The initial antibiotic treatment used in our patient was insufficient. Aminoglycosides have been the drugs of choice, but ciprofloxacin seems to be a very effective alternative for type B tularemia, even for very young patients [7]. Our patient showed excellent recovery after surgical incision. Therefore, no further antibiotic treatment was initiated.


The presented case describes an uncommon presentation of tularemia in a very young child in Germany. Transmission seems to have occurred by mosquito bite, a vector that so far was known almost exclusively from Scandinavia. Diagnosis was delayed until surgical incision, but recovery occurred despite inadequate antibiotic treatment.

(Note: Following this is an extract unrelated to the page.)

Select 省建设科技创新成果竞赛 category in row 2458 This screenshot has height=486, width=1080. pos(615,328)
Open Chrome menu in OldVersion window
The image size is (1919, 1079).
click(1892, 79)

The benign course was probably attributable to type B infection with only localized, ulceroglandular manifestation. Concerns remain whether this type of transmission will be seen more often in the future in Germany or other Central European countries. Medical professionals should therefore be aware of this diagnosis when treating young patients with lymphadenopathy and additional signs of infection.

Ethical Standards

This report complies with the ethical standards laid down in the 1964 Declaration of Helsinki.

Conflict of Interest

The authors declare that they have no conflict of interest.